EXERCISE TASK ->
Put the lines from the line with "Task: Select the area chart style icon" through the end of the records into a two-column CSV with the columns request and answer, one row per request, each value in one quoted field with line breaks turned into spaces. Leave the pictures out.

INPUT ->
===

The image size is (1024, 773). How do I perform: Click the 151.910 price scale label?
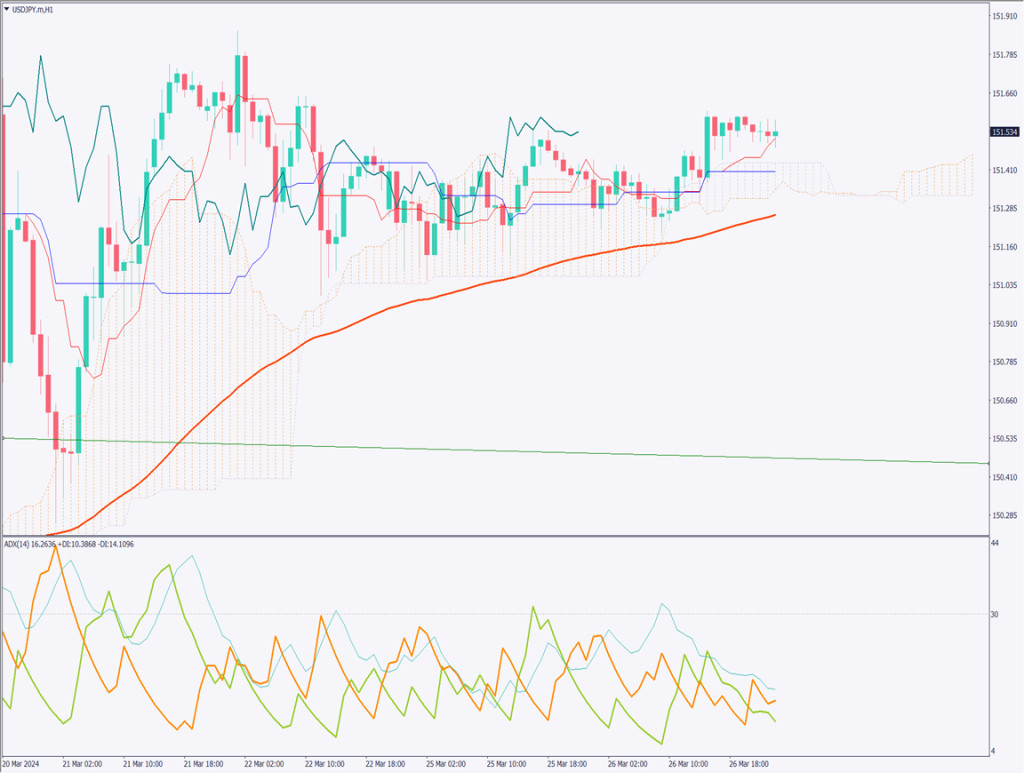pos(1004,16)
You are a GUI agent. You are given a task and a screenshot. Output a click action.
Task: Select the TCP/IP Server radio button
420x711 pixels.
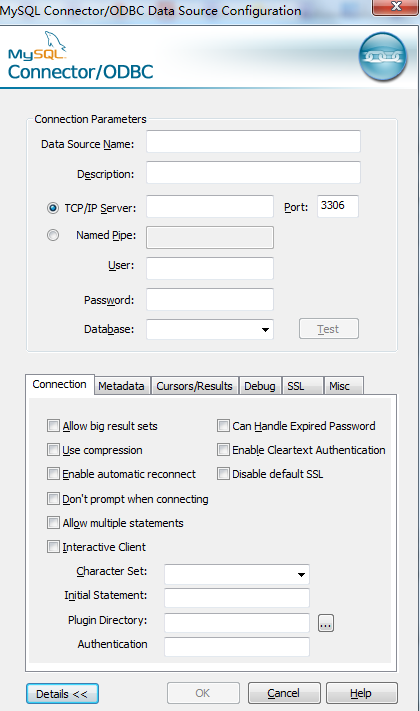(53, 208)
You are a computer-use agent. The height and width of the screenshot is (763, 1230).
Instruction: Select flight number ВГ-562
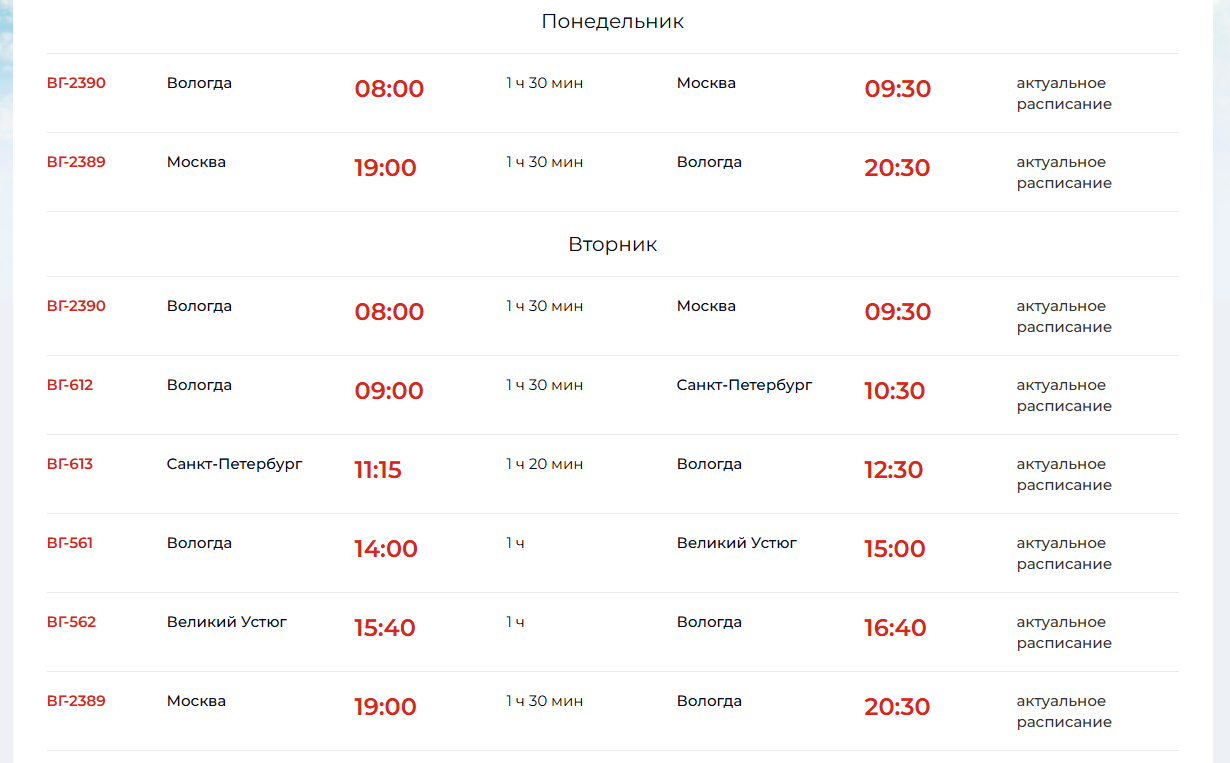[72, 622]
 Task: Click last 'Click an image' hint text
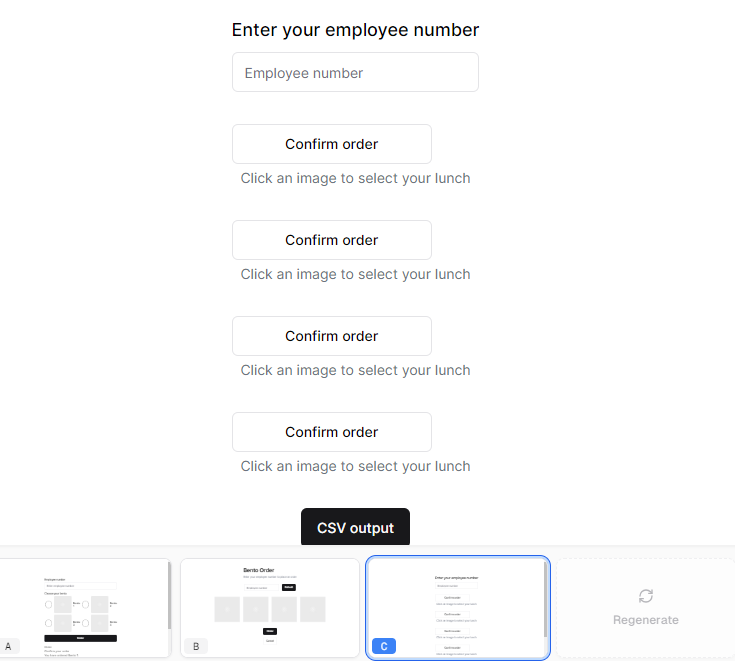pyautogui.click(x=355, y=466)
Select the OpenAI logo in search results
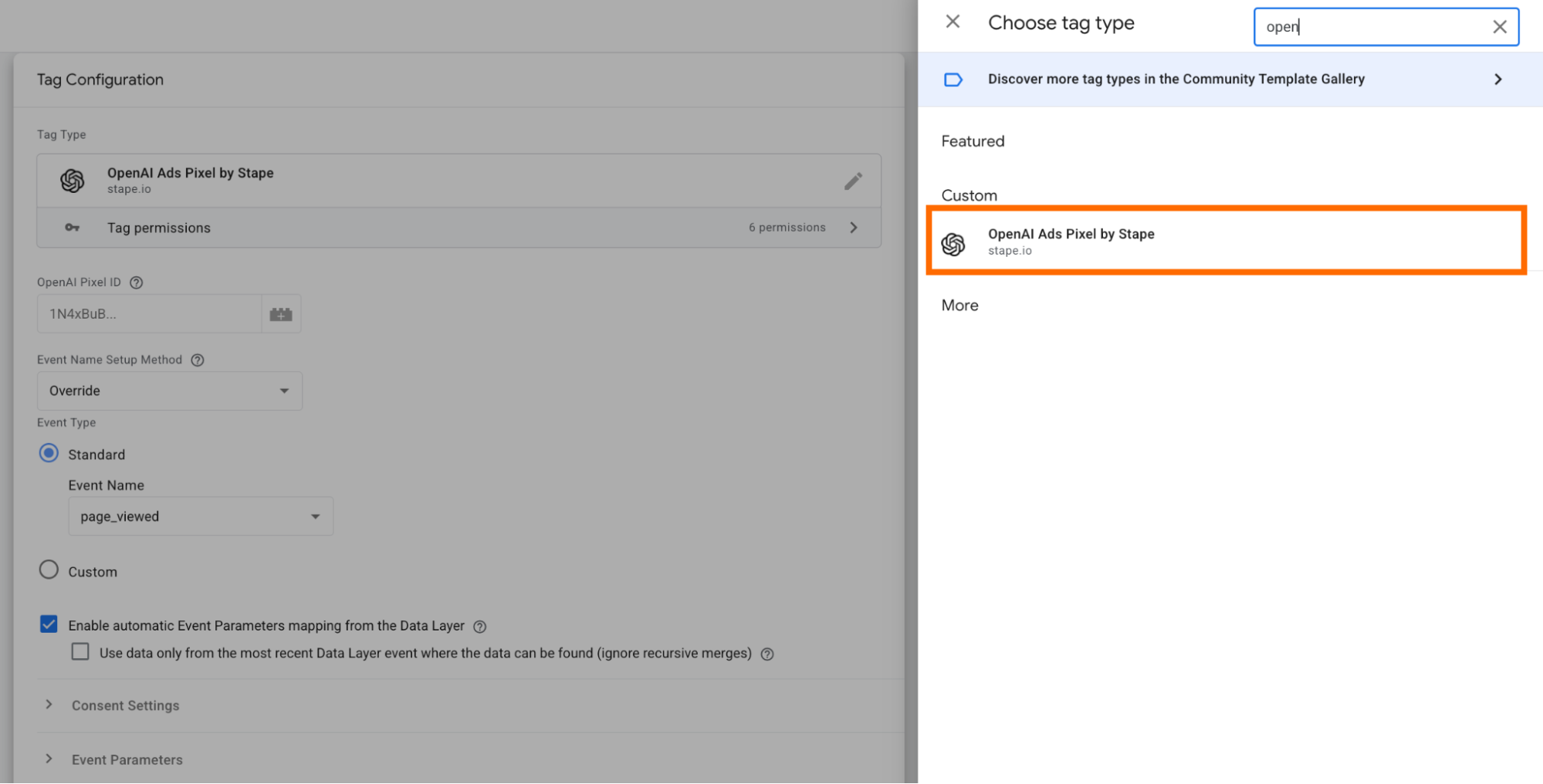 [x=953, y=244]
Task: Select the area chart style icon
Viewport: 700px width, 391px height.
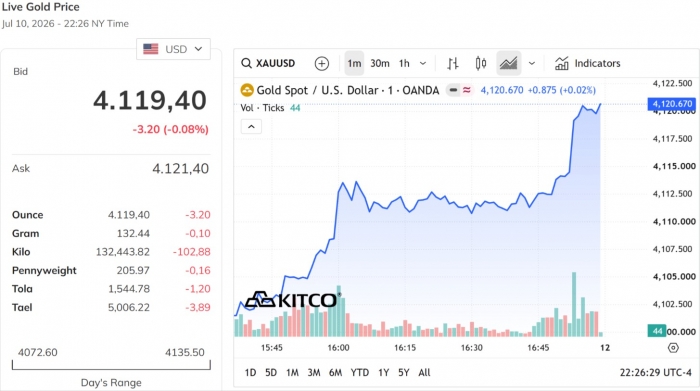Action: (x=508, y=63)
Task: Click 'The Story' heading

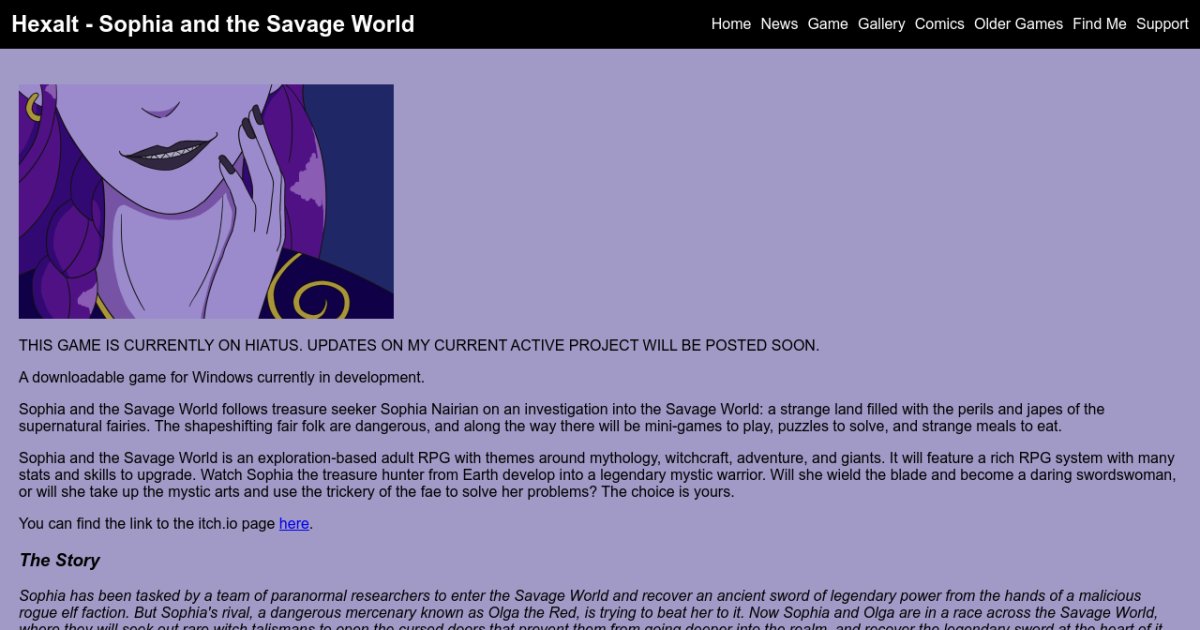Action: click(x=59, y=560)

===

RESPONSE TO THE TASK ->
request,answer
"Task: Select the area chart style icon Viewport: 700px width, 391px height.","Action: (x=508, y=63)"
"Task: Click 'The Story' heading","Action: click(x=59, y=560)"